Nashville Teens Have Got What It Takes to be the Next Youth Poet Laureate!
Yes that's right! This Saturday, three students from Nashville High Schools will compete for the title of Youth Poet Laureate of the City of Nashville. Go get 'em Cassidy Martin, Lagnajita Mukhopadhyay, and Lemuel Robertson! More from The Tennessean:
War, abuse and stereotypes. Those are the topics of the poems by the three high school finalists in a competition designed to select Nashville’s first Youth Poet Laureate.
Cassidy Martin, 14, a freshman at Big Picture High School, Lagnajita Mukhopadhyay, 17, a junior at Hume-Fogg Academic Magnet High School, and Lemuel Robertson, 16, a sophomore at East Nashville Magnet High School, will compete at State of the Word on Saturday at Vanderbilt’s Blair School of Music.
The Nashville Youth Poet Laureate program aims to identify writers ages 13-19 who are committed to community engagement, diversity and tolerance. The Youth Poet Laureate will perform at numerous city events and receive a book deal from Penmanship Books.

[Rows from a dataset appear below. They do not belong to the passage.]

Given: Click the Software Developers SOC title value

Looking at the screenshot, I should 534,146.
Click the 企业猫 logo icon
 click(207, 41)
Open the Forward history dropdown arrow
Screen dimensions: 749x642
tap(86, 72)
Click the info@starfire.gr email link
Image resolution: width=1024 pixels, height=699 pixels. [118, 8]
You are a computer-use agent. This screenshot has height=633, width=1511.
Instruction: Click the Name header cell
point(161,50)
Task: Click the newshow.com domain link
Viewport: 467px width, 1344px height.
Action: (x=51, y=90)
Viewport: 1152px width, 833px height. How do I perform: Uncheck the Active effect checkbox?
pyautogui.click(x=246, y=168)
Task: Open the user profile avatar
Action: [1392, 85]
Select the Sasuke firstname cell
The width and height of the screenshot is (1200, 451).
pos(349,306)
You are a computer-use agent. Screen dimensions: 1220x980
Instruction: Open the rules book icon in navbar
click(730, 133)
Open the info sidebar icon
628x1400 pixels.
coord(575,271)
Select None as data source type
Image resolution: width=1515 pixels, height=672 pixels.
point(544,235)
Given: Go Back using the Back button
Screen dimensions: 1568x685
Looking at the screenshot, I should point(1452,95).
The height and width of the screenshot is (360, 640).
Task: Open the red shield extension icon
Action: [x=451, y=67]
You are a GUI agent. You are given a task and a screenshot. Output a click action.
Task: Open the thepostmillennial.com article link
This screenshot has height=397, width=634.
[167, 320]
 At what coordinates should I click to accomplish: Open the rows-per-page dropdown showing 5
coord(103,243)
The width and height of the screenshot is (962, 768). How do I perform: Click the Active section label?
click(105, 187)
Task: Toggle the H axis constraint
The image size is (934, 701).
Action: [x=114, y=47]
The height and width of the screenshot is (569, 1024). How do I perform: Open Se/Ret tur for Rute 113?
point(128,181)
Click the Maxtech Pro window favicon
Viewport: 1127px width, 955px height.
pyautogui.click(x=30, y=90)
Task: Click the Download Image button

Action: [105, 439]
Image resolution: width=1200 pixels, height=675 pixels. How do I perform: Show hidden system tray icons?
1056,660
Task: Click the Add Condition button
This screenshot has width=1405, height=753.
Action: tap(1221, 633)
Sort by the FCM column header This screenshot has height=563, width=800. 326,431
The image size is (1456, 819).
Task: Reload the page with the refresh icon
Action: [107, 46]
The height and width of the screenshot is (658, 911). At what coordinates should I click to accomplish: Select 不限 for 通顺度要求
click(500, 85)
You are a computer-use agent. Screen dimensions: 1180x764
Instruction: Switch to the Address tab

“We generally forget to listen to what young people have to say as we create our world and create their worlds for them,” said Benjamin Hook, executive director of Southern Word, a nonprofit association that teaches spoken word in classrooms across Middle Tennessee as a tool to promote literacy, self-expression, public speaking and leadership. “It is really important for this group of people, this piece of our community, to have a space to share their thoughts and inform our world and shape how we think.”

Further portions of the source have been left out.